Horse News

Horse racing reaches critical moment after rash of deaths

CBS News

Growing concern over the number of horses dying on race tracks – an average of 10 a week – is forcing the racing industry to reassess how it conducts its business. Some are calling for more regulation, while others want an outright ban, CBS News correspondent Don Dahler reports.

No one knows the thrill, and the risks, of the sport more than Hall Of Fame jockey Gary Stevens. He won 5,000 races, including the Kentucky Derby, the Preakness Stakes and the Belmont Stakes three times each. He even had a role in the movie “Seabiscuit.”

But Stevens is now worried the sport he loves is in existential danger.

After the most recent death of a horse at Santa Anita during the Breeders’ Cup Classic despite an unprecedented number of reforms implemented at that track the past few months, California Sen. Dianne Feinstein issued an ominous warning: “If the horse racing industry is unwilling to treat these magnificent creatures humanely, it has no business operating in the United States.”

Stevens said: “I’m scared for racing here in California. I really am.”

“The misconception is that we’re not caring for these horses, and that we as a group don’t care. We care,” he said.

There have always been fatalities in horse racing. When the half-ton athletes are racing at full speed — about 40 miles an hour — only one foot at a time hits the ground, which is an enormous amount of violent pressure on relatively narrow leg bones. When a broken bone occurs, thoroughbreds are simply physiologically incapable of staying alive while the bone heals.
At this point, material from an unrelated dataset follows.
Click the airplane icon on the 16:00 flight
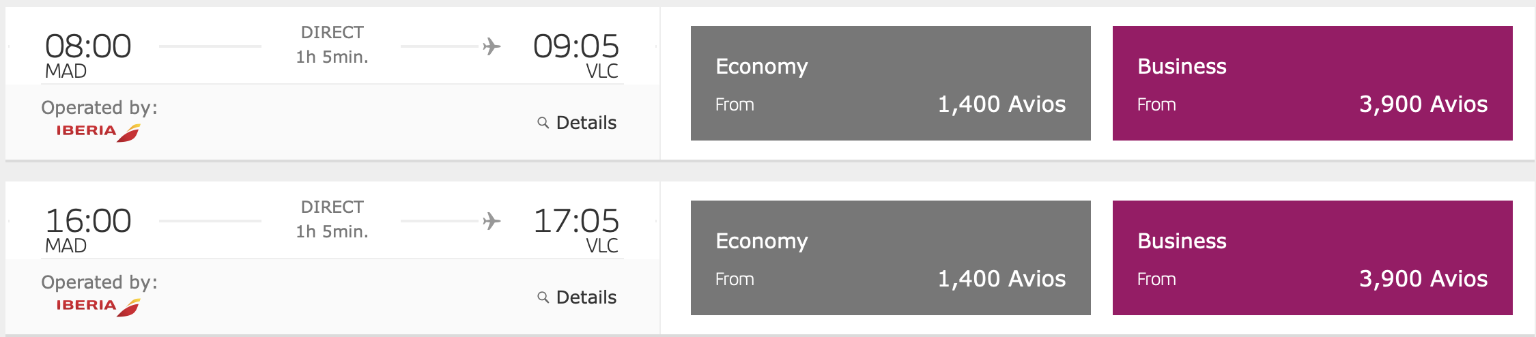1536x337 pixels. click(492, 221)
But horse race deaths in the United States are two to three times higher than in Europe, where there are tighter controls on race-day medications and where training and the tracks themselves are different.

The biggest problem in the U.S. is the lack of a strong central authority, said Arthur Hancock III, whose Stone Farm stables in Kentucky has fielded 14 international champions. There is no commissioner, resulting in a patchwork of conflicting regulations over drugs, veterinary records, and even use of the whip.
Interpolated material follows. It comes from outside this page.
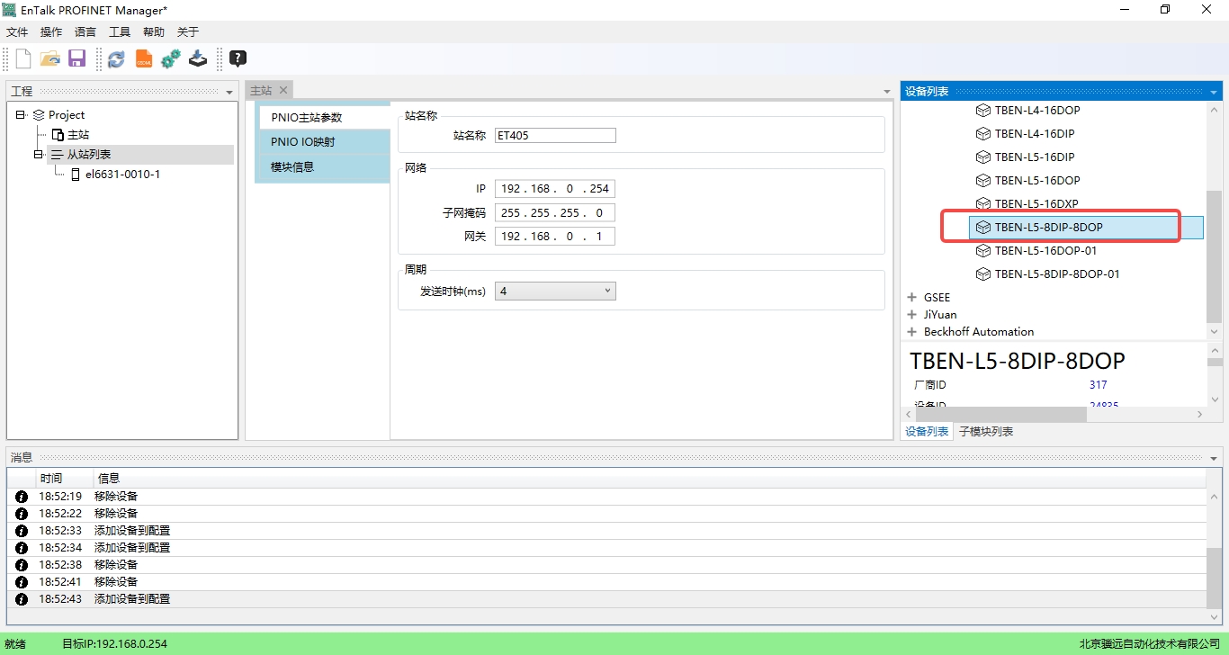
Task: Expand the Beckhoff Automation vendor group
Action: (x=911, y=332)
“We have 38 different racing jurisdictions. … I call all these groups fiefdoms and they can’t get together,” he said.

Hancock also believes American horses are entirely over-medicated, and many drugs mask underlying issues, putting perhaps slightly injured horses on the path to a fatal injury.

In most states, both Lasix, an anti-bleeding drug, and the anti-inflammatory Phenylbutazone, known as bute, are allowed on race day. A European study released this month statistically connected bute to on-track breakdowns.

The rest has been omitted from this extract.